How much does landlord insurance cost?

Unfortunately, there’s no one answer fits all when it comes to the cost of landlord insurance. The cost of a policy is determined by a number of factors including:

  • The value of the property and also the contents within: the more you insure, the higher the premium.
  • The type of property: if it’s an apartment, townhouse, or freestanding house.
  • The location of the property: locations in riskier areas (e.g. high crime, flooding, bushfires) may increase your premium. This also includes the state you live in – Northern Australia (NT and North Queensland) tend to pay more on average due to cyclones and flooding events.
  • The price you charge for rent: the more you charge, the higher your premium may be.
  • The security of the property: locks, alarms, and security cameras make theft less likely thus affecting your premium.
  • The cost of replacing your belongings
  • The structural integrity of the property: a building made of stronger materials tend to be cheaper to insure.
  • Any extra inclusions you wish to add to your coverage
  • The level of cover and excess you choose: the more extensive the cover, the higher your premium might be.

As a rough guide, an average policy costs anywhere between $1,000 to $2,000 in the different states. Meanwhile, Northern Queensland can see premiums go as high as $3,000 to $4,000 per year.

If you’re after an estimate of costs, most insurers can generate a rough quote for you online.

How to claim landlord insurance

To make a landlord insurance claim, contact your insurer as soon as possible online or over the phone. Make sure you have your insurance policy handy. The insurer will then ask a series of questions about the loss or damage. It can be beneficial to have plenty of notes and photos taken, as well as any receipts of purchased items – this can be helpful in lodging your claim. Some insurers have claim forms available to download from their website.

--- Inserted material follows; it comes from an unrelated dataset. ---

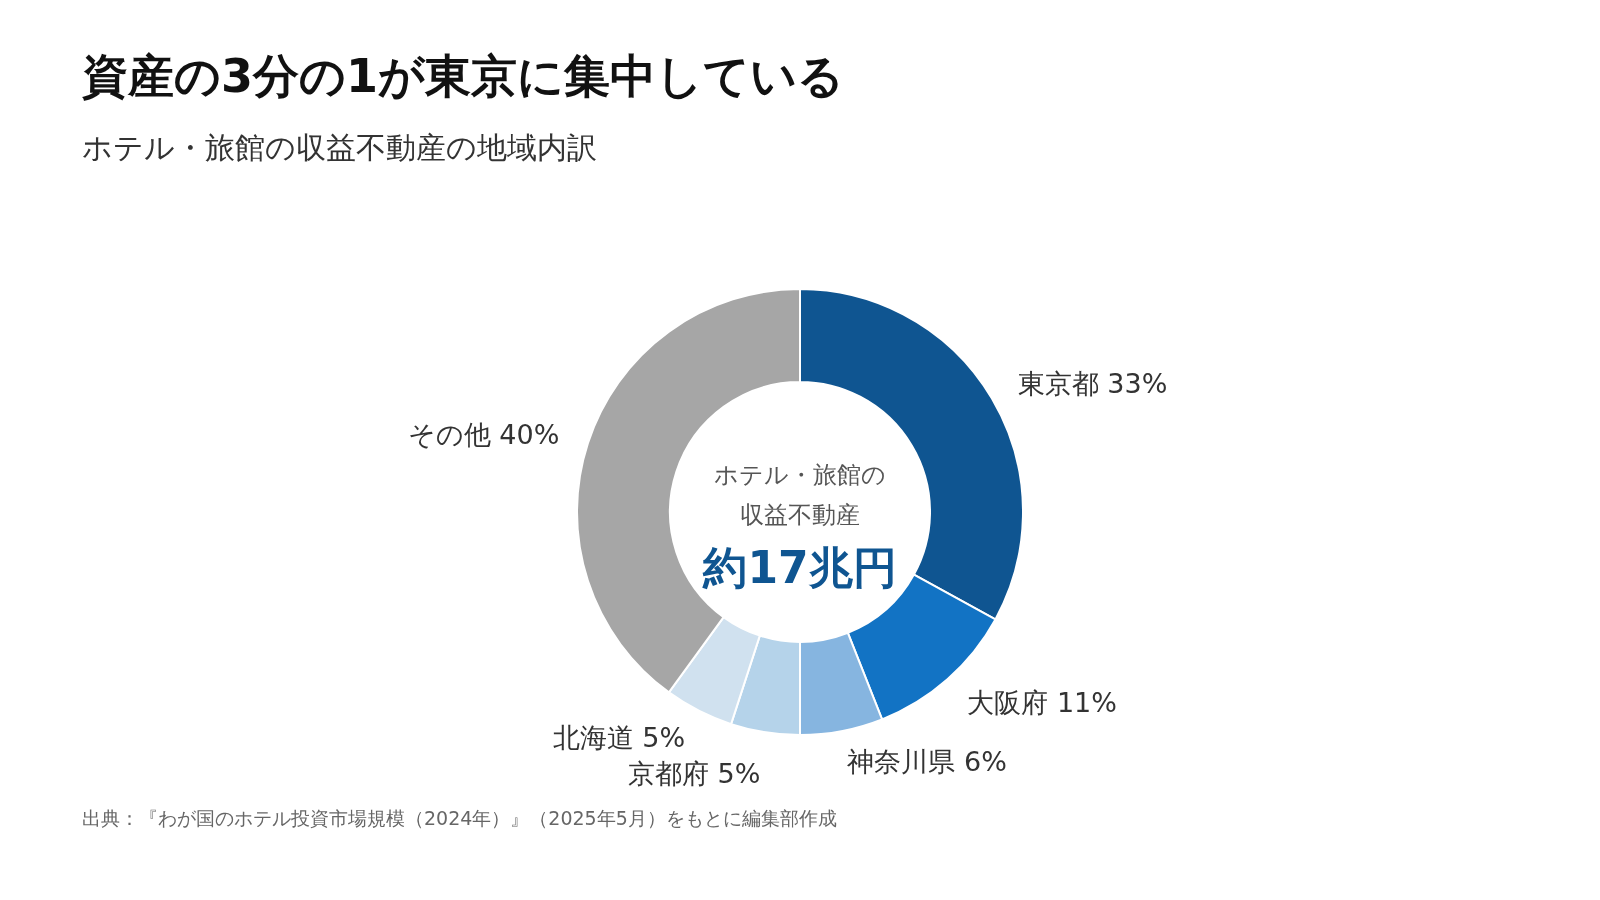  What do you see at coordinates (1092, 384) in the screenshot?
I see `slice-label: 東京都 33%` at bounding box center [1092, 384].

In the event of theft, contact the police or emergency services to report the incidence and provide the police report number when lodging the claim.

Depending on the damage/loss, the insurer may send out an assessor to inspect the property onsite.

You may also be required to provide the following documents when making a claim:

  • Copies of the lease agreement
  • Copies of communication with tenants, including notices
  • A breakdown of bond deductions
  • Quotes for repairs or maintenance
  • Inspection reports etc.

If your insurer won’t cover your claim, you can ask for their decision to be internally reviewed through the insurer’s dispute-resolution body. However, should things need to be taken further, you can contact the Australian Financial Complaints Authority (AFCA) on 1800 931 678, within two years of an internal review decision.

How long does the claim process take?

The general wait time is typically anywhere from a few days to a couple of weeks to settle the claim. However, this all depends on the size of the claim, details, and your insurer.